◆ MATERIAL FOR THIS TASK:
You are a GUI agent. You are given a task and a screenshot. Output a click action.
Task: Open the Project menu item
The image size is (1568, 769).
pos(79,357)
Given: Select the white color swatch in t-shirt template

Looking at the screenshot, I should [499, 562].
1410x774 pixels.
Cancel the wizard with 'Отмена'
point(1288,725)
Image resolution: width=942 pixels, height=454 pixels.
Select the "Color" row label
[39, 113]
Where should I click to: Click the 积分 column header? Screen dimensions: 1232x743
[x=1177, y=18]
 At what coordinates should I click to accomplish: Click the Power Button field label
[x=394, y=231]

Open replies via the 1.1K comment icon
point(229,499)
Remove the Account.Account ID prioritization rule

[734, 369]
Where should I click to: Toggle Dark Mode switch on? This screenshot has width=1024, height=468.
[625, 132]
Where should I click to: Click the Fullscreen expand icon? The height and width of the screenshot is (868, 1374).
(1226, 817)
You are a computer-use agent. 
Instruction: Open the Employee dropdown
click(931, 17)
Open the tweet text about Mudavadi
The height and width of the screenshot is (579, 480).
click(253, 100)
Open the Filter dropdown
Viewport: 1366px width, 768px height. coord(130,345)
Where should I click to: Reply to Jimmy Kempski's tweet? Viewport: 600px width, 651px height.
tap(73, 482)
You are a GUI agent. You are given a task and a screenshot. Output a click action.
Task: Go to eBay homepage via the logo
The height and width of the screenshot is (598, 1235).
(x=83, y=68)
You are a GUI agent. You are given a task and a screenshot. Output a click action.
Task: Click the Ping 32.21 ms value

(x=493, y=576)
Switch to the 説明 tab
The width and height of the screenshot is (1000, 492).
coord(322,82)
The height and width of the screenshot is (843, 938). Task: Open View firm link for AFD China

◆ WORK ITEM: State the number of lines in the records that include the string "pixels", without any other words.

◆ TASK ANSWER: 2